Cities are engines of sustainable development. Over the last seventy years, the share of the world’s population living in urban areas increased from 30% to 56%. By 2050, an additional 2.5 billion people are expected to live in cities, mainly in Asia and Africa. These cities are economic powerhouses, generating around 80% of global GDP, and are centers of political activity, innovation and economic activity.
Yet cities across the globe are also home to some of the greatest inequalities. Climate change is a growing threat and is exacerbating inequalities in urban areas. Natural hazards are one such climate-related challenge and have been steadily increasing since the 1940`s. Looking ahead, the frequency of natural hazards is only likely to accelerate, wreaking destruction across cities and rural areas alike, impacting food security, and causing major economic losses globally.

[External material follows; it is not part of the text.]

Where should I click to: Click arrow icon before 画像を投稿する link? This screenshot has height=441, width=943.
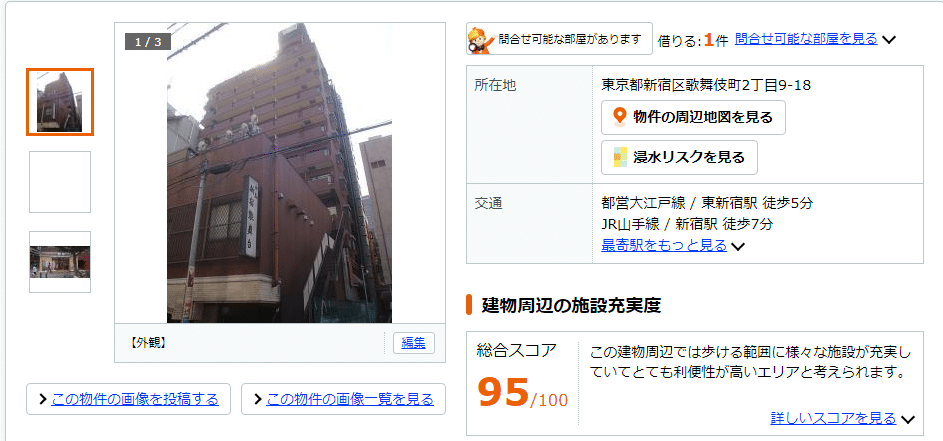(x=43, y=399)
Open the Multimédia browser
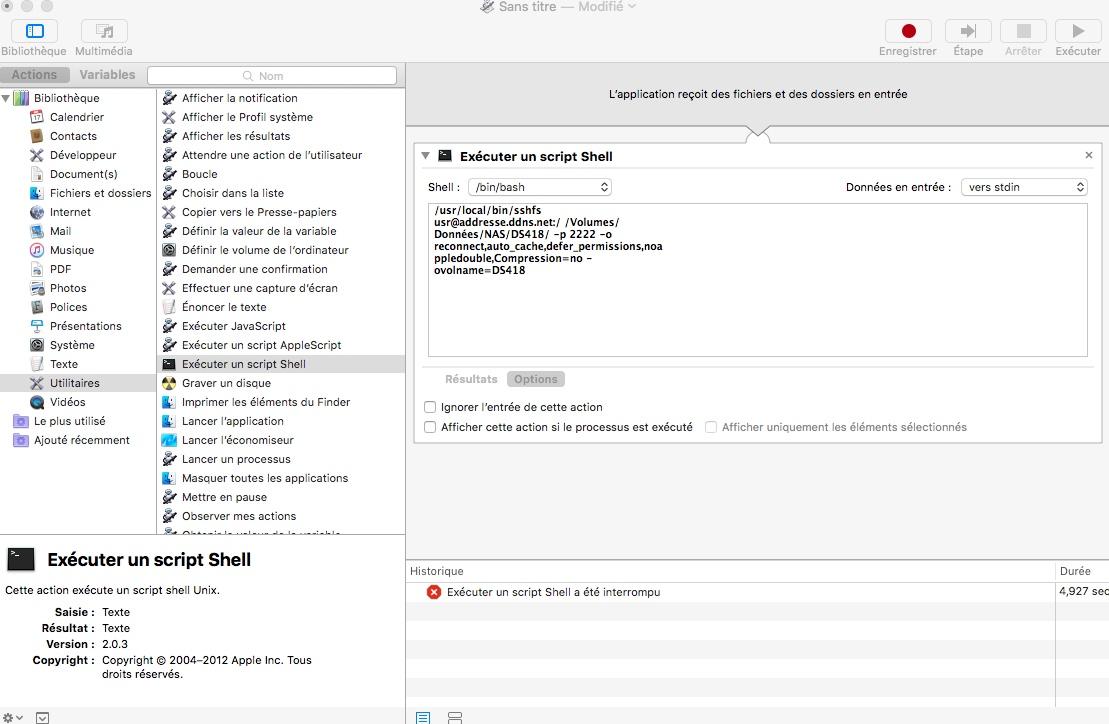This screenshot has height=724, width=1109. coord(104,31)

The impact of a changing climate for city dwellers is far from uniform, even within cities. The poorest urban residents often live in the most vulnerable areas in cities, where housing conditions are inferior and where services are not provided adequately. These city dwellers often lack the means to recover from economic or environmental shocks and stresses. As natural hazards in urban areas look set to continue growing in frequency and intensity, the most vulnerable city dwellers are being left increasingly exposed to climate change-induced hazards.
In the face of these growing challenges, investing in urban resilience is key in tackling inequality and driving sustainable and inclusive urban development. Cities need the tools and knowledge to plan for and mitigate the adverse impacts of disasters and climate change, and reduce vulnerabilities for all.
The role of geospatial data
Geospatial data can play a critical role in supporting more resilient urban planning. Accurate and timely geospatial data and the necessary tools to convert it into meaningful information for decision making can be transformative for cities, and help in protecting the most vulnerable from natural hazards.
The City Resilience Program (CRP), established in 2017 as a partnership between the World Bank and the Global Facility for Disaster Reduction and Recovery (GFDRR), offers one such example of how geospatial data can be used. CRP works with city governments to build greater resilience to climate and disaster risks through the City Scan tool––a tool consisting of a series of maps, visualizations and analyses that describe a city’s key resilience challenges.
- The spatial distribution of built-up area and population exposure to flooding
- Localized measure of air quality
- Hot spots of economic activity
- Transportation networks and road criticality
- Solar power potential
- Accessibility to urban parks and gardens
- Spatial trajectory (urban expansion).
Building city resilience and the role of interactive storytelling
Tools like the City Scan are a useful building block, but how can we then turn complex geospatial data into clear, accessible and convenient information for decision makers? Unpacking geospatial data in ways that feel intuitive and accessible is a central part of the solution. Esri's ArcGIS StoryMaps is one platform that allows this, creating inspiring, immersive and engaging stories through combining text, interactive maps, and other multimedia content.
Working with the CRP team, New Light Technologies Inc. has leveraged StoryMaps to develop a dynamic and user-friendly way to map the resilience of cities around the world to natural disasters and climate change––piloting this approach through mapping climate resilience, planning, investment, and asset management in South African metropolitan municipalities.
- How does urbanization affect exposure to flooding?
- How is the distribution of green spaces in a city related to Urban Heat Island?
- How did economic activity change in and around the city in the last 10 years, and how is this related to infrastructure investments?
The StoryMap was designed to encourage people to interact with the data; explore it, zoom in and out, navigate between locations, examine spatial relationships and query the maps. It also acts as a channel for leveraging local and expert knowledge––policy and decision makers are able to propose potential areas for investments in infrastructure, respond to others’ ideas and suggestions, and discuss ideas on sustainable urban investment.
In an era of climate change resilient, we need new tools and ways for cities to leverage data in planning for a more resilient future. ‘Thinking spatially’ is a key ingredient for resilient planning to help track the complex relationships between complex urban forces that affect resilience. Spatial insights are the future for evidence-based, risk-informed urban policy making.